Where an entry below contains an image, skip the image and copy the rest exactly.

- **EXCERPTED RECORDS**
Start of Block
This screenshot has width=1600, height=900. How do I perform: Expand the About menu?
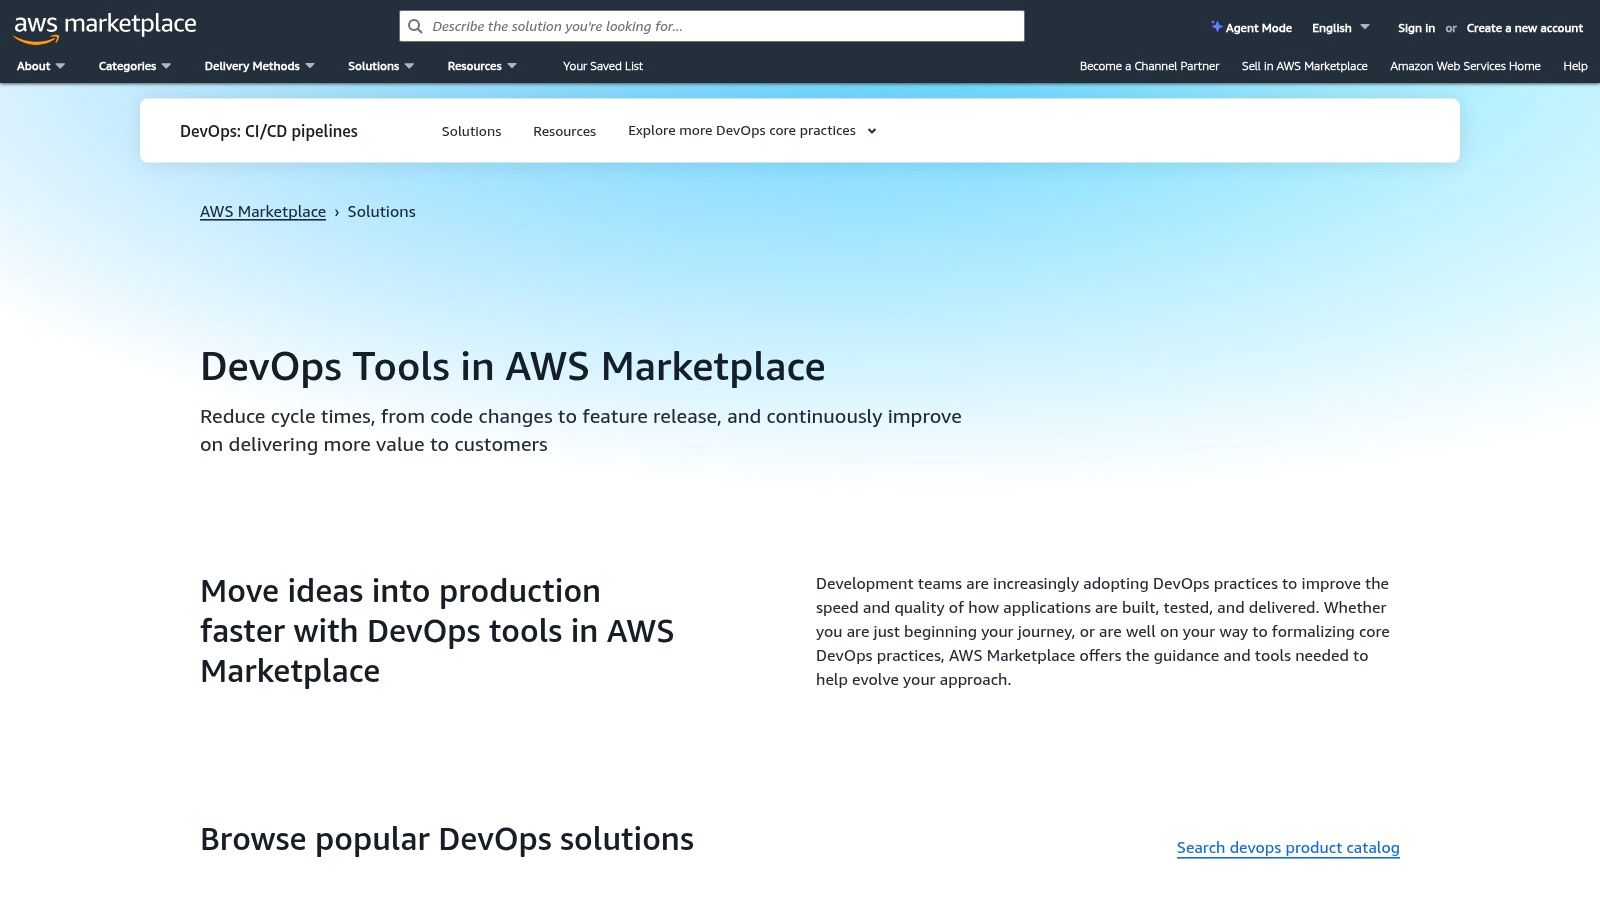click(x=41, y=66)
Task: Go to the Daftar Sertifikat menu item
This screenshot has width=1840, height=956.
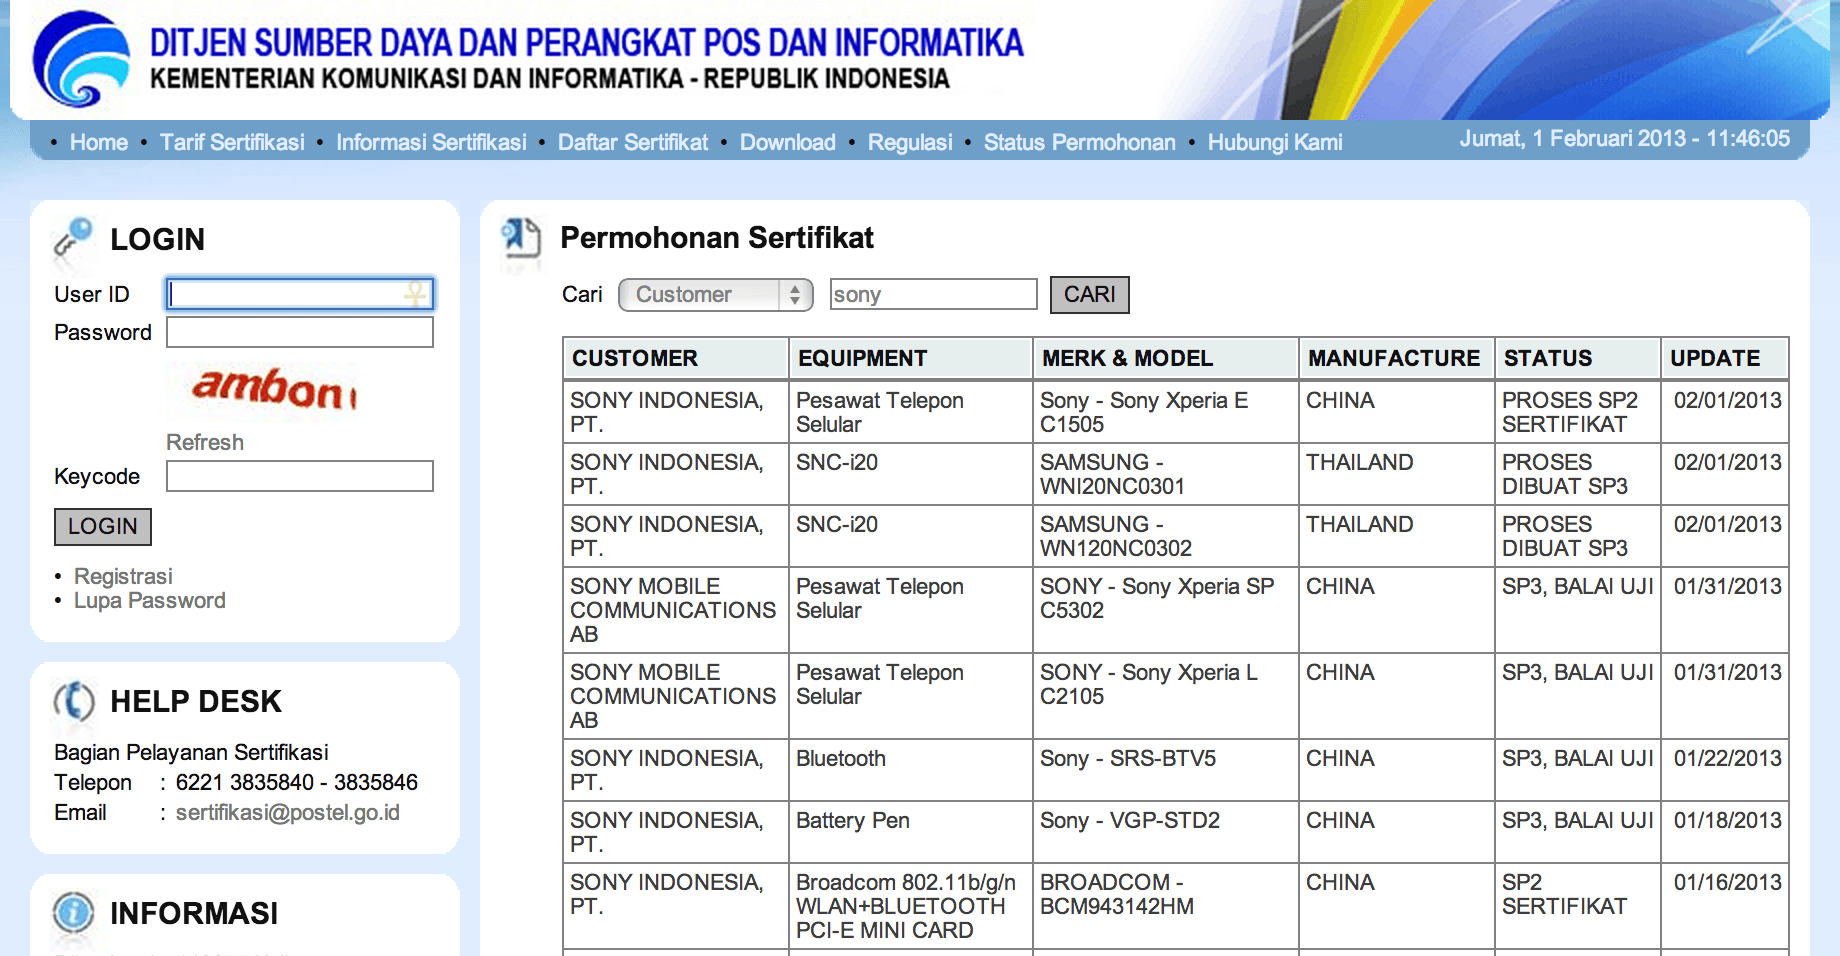Action: 633,142
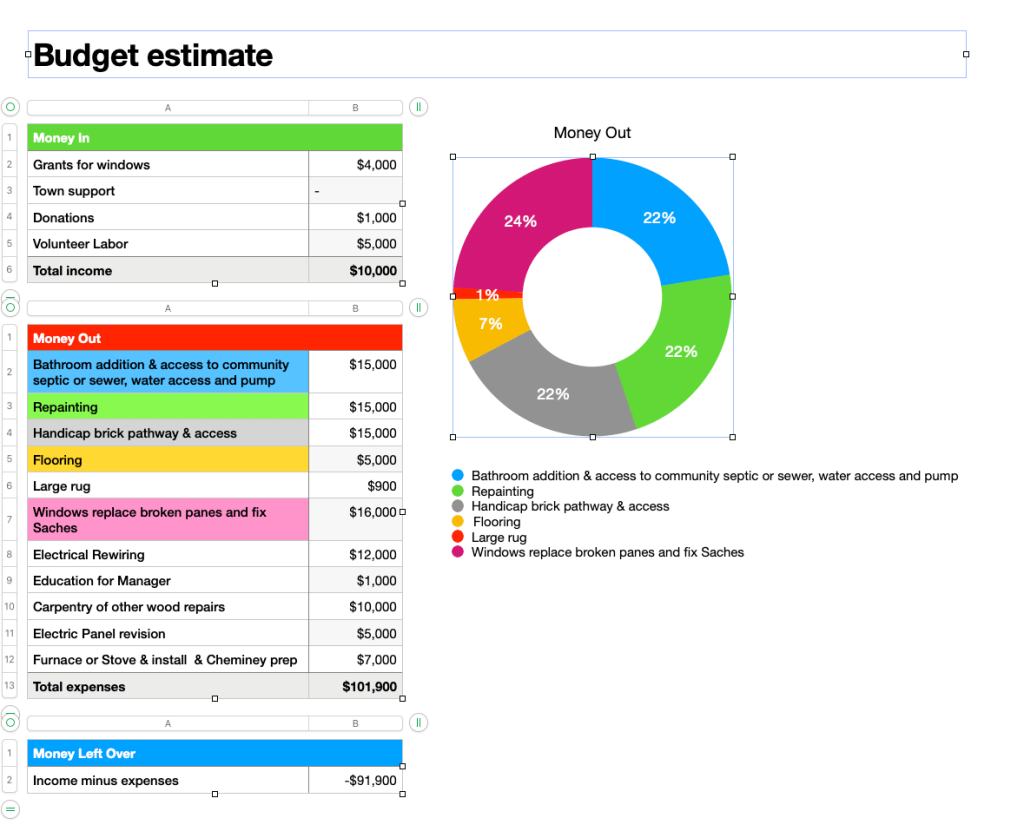Click the Money In table's circular select handle

coord(10,107)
End of Block
- **TASK OUTPUT**
This screenshot has width=1600, height=900. How do I perform: Expand the About menu?
click(x=41, y=66)
Task: Go to the Daftar Sertifikat menu item
This screenshot has width=1840, height=956.
Action: 633,142
Click the Money In table's circular select handle

coord(10,107)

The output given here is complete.